EXERCISE TEXT ::
##############################

Águilas Doradas is a professional Colombian football team based in Rionegro that currently plays in the Categoría Primera A. They play their home games at Alberto Grisales stadium. The club also has a futsal team.

History
On 16 July 2008, the club was founded as Itagüí Ditaires after a group of investors led by former football player José Fernando Salazar bought the team Bajo Cauca and relocated it to Itagüí. 

Itagüí began playing in the Primera B's 2008 Finalización championship, where they finished sixth out of nine teams in their group. In the 2009 Apertura, Itagüí had a great performance; they finished second in their group during the regular season, then won their group in the playoffs, before losing the final to Cortuluá on penalties. In the 2009 Finalización, the club had the most points out of all 18 in the regular season, with 33, and were serious candidates to win the title. However, they faltered in the playoffs and finished last with only three points. For the 2010 season DIMAYOR changed the Primera B format to a year-long tournament. Itagüí topped the regular season table, advancing to the playoffs. In the playoffs, they won their group, winning five and only losing one, which qualified them for the final against Deportivo Pasto. In the finals, the club won 3–2 on aggregate, becoming champions and being promoted to the Primera A, mainly with the help of Luis Páez, who scored in both legs. In that same year, the club also reached the Copa Colombia finals, knocking Deportes Tolima, Atlético Nacional, and Millonarios out of the competition successively before losing to Deportivo Cali.

##############################

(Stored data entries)

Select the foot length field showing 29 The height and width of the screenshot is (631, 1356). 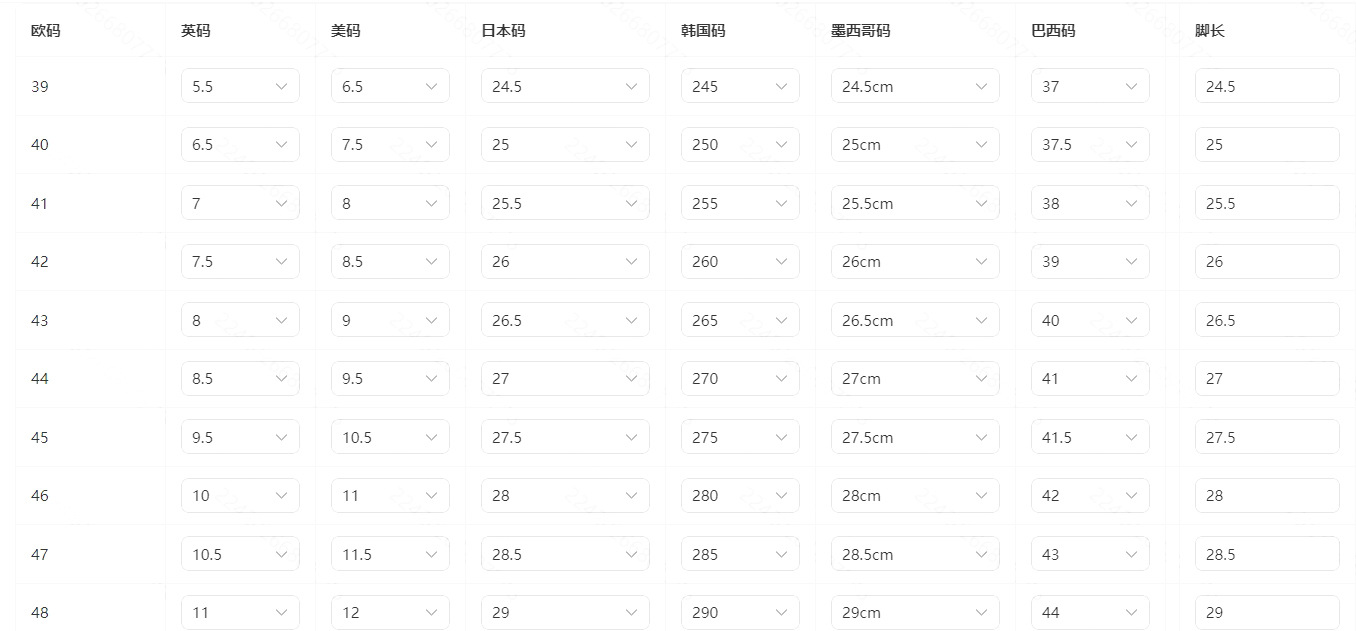point(1267,612)
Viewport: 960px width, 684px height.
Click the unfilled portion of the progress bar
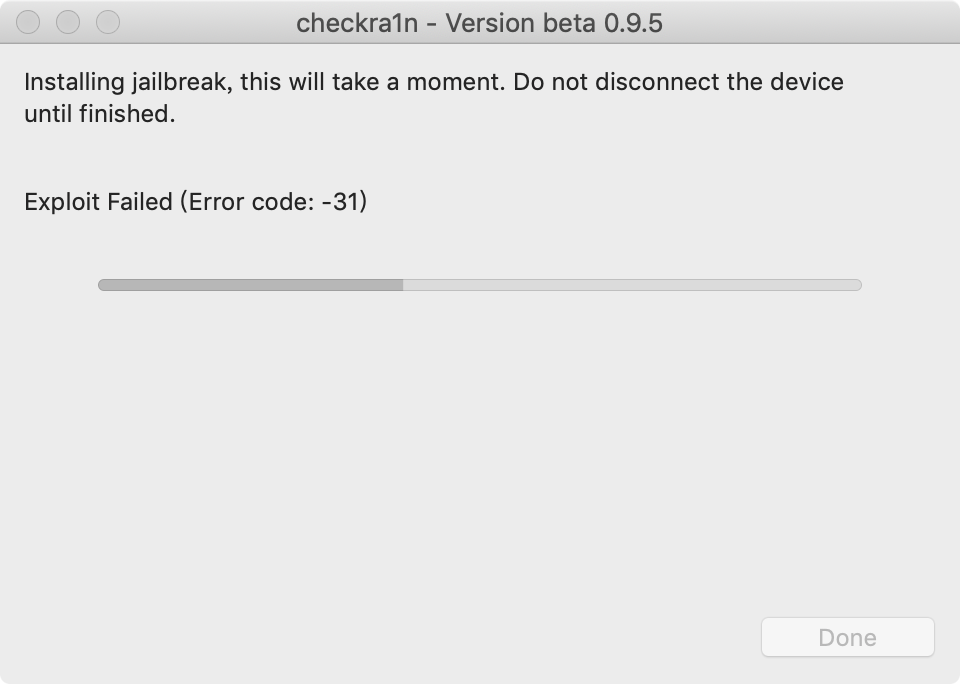pyautogui.click(x=632, y=285)
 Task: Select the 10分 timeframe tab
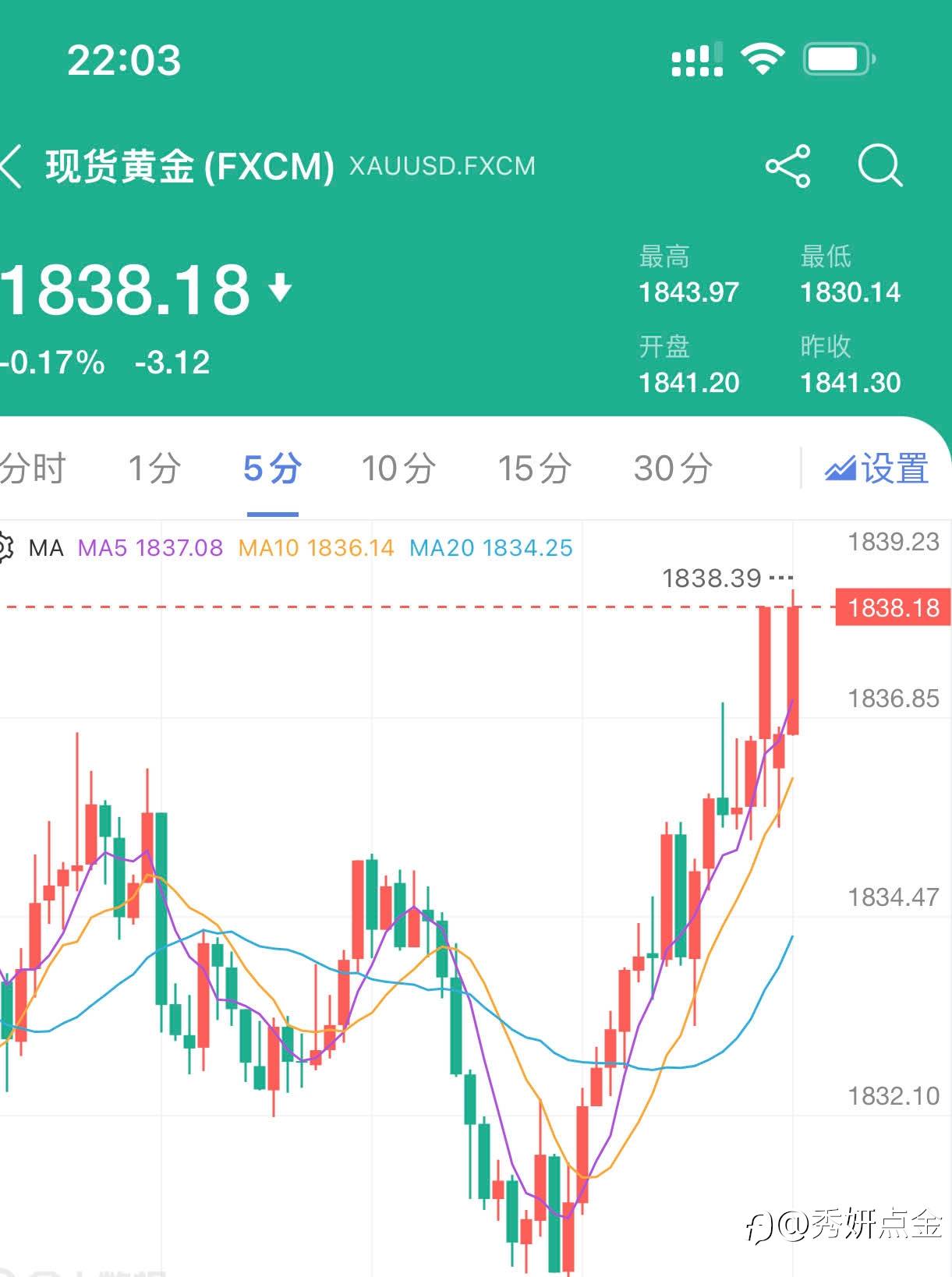click(398, 469)
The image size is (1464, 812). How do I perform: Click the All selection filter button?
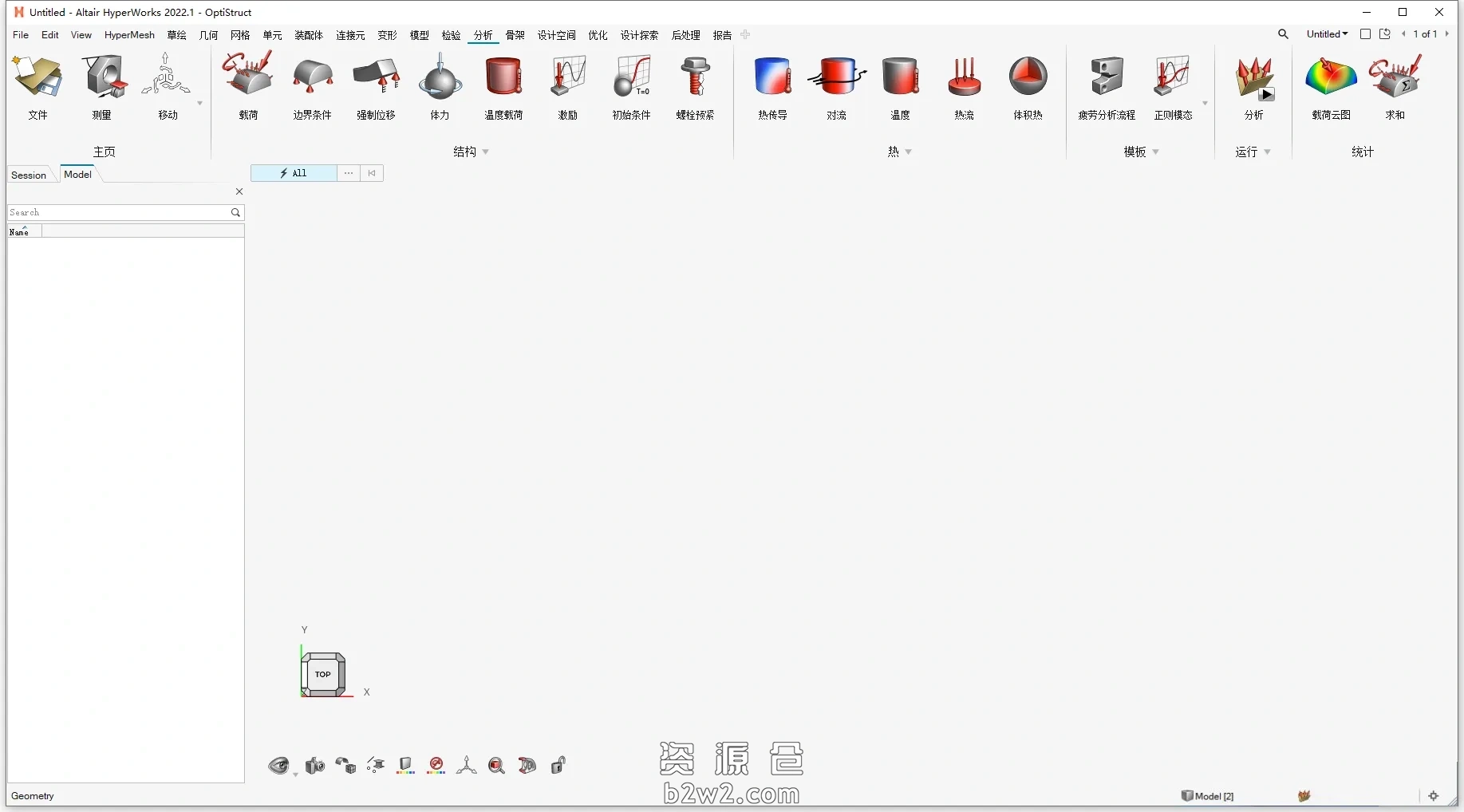[294, 173]
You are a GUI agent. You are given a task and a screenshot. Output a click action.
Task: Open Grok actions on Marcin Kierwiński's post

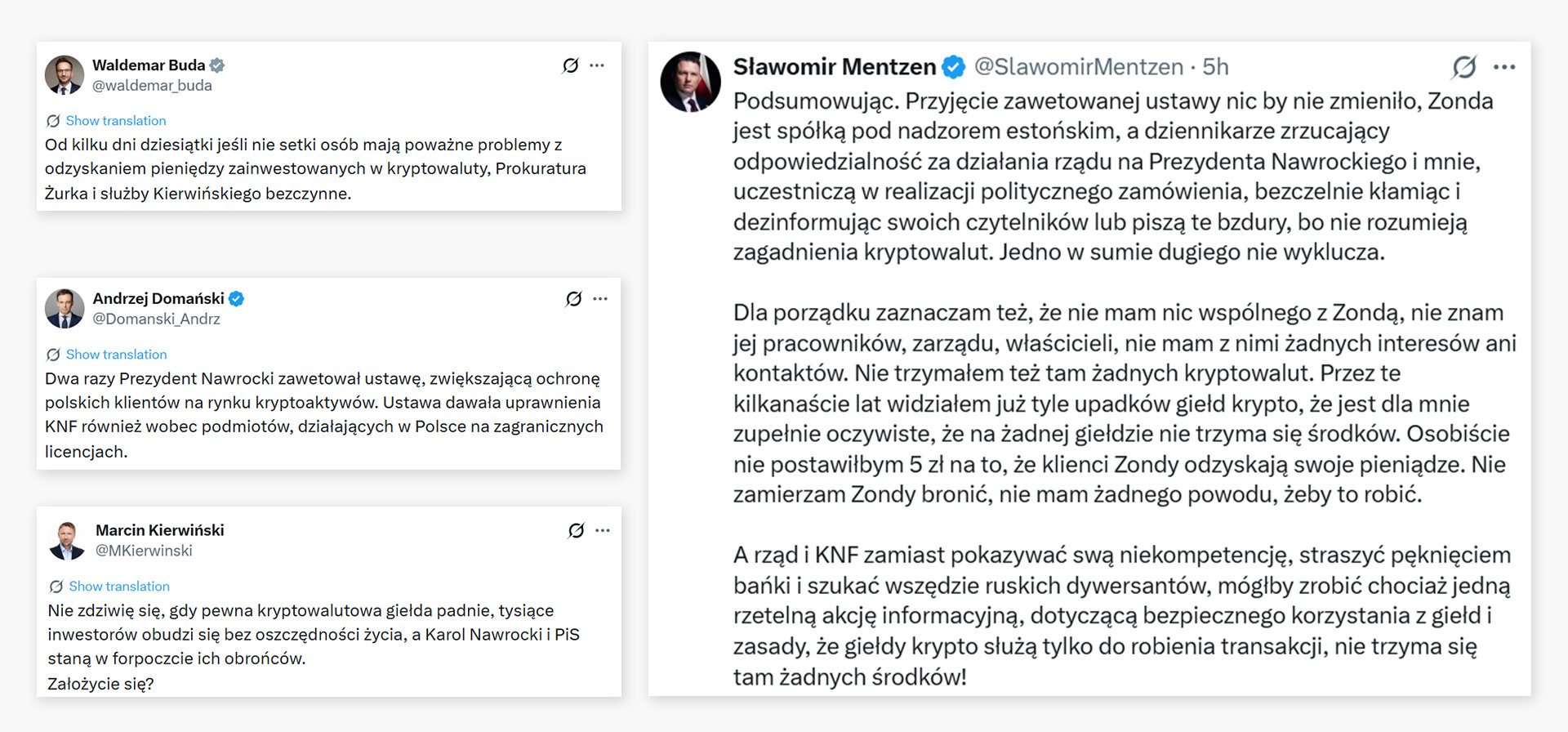click(573, 531)
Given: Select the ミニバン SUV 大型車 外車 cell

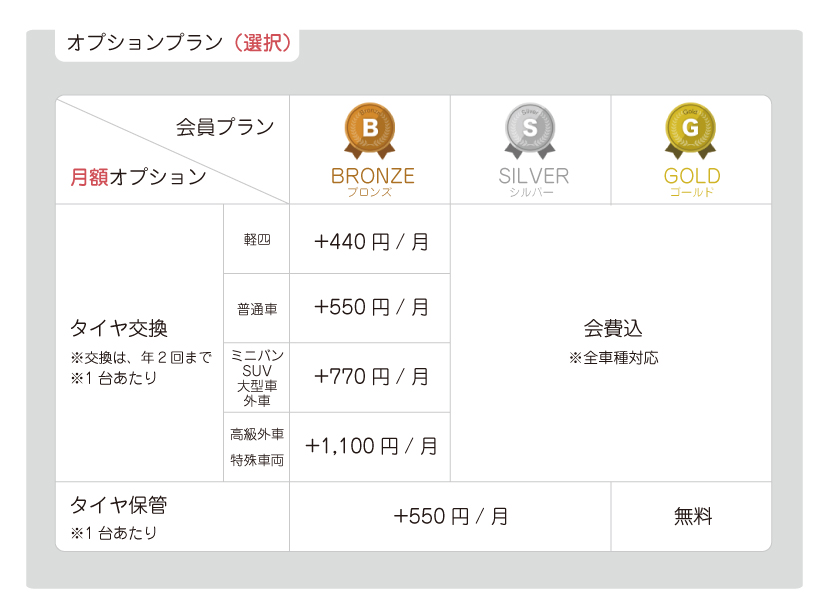Looking at the screenshot, I should tap(257, 378).
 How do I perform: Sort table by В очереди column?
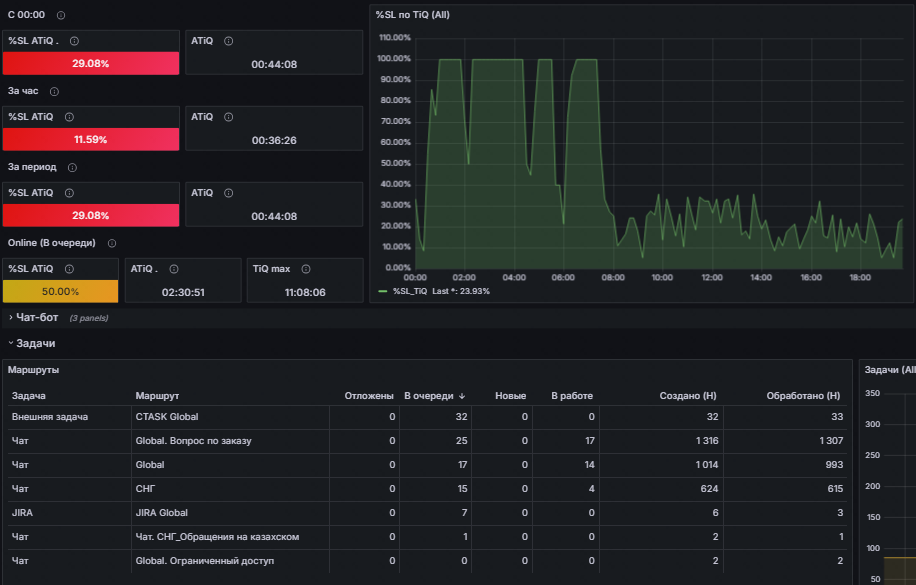pyautogui.click(x=429, y=396)
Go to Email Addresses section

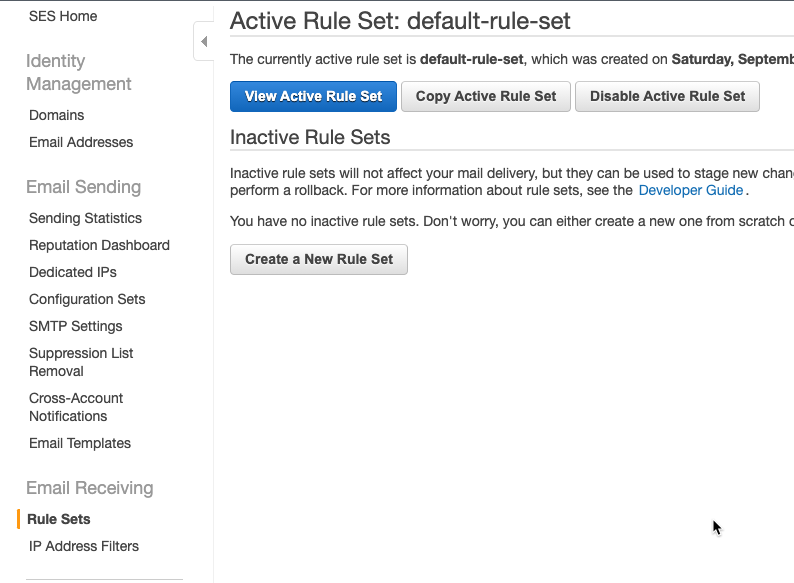(81, 142)
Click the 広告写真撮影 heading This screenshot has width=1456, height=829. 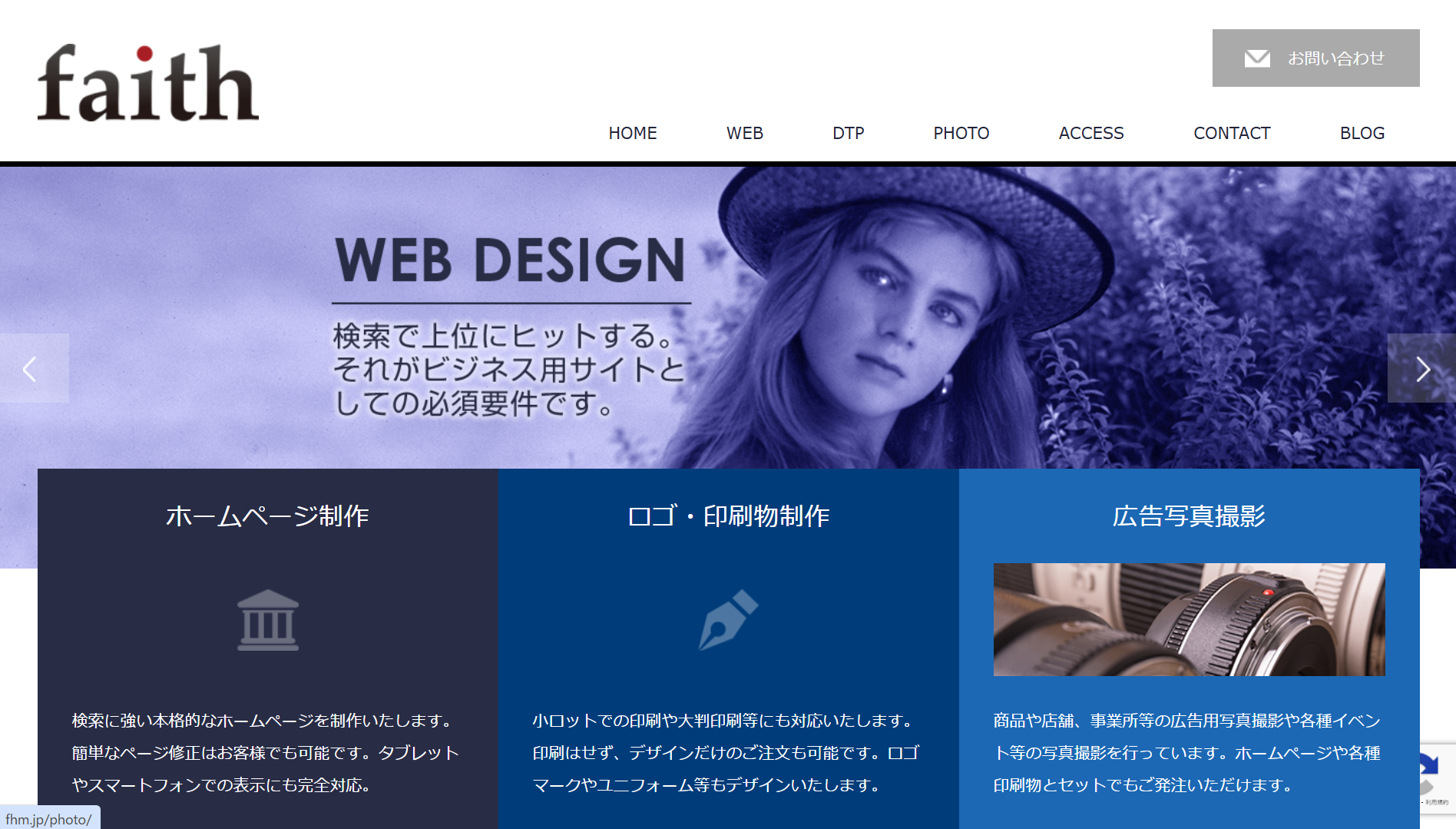click(x=1189, y=516)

##############################

EXERCISE AIM ::
Decide whether each statement agrees with the text about Águilas Doradas, answering yes or no and quoting the words of the text that settle it. 1. The club was founded in 2008 after a group of investors bought the team Bajo Cauca. 2. Itagüí won the final of the 2009 Apertura. 3. In the 2010 Copa Colombia, the club lost the final to Deportivo Pasto.

WRITTEN SOLUTION ::
1. Yes: "On 16 July 2008, the club was founded as Itagüí Ditaires after a group of investors led by former football player José Fernando Salazar bought the team Bajo Cauca"
2. No: "before losing the final to Cortuluá on penalties"
3. No: "before losing to Deportivo Cali"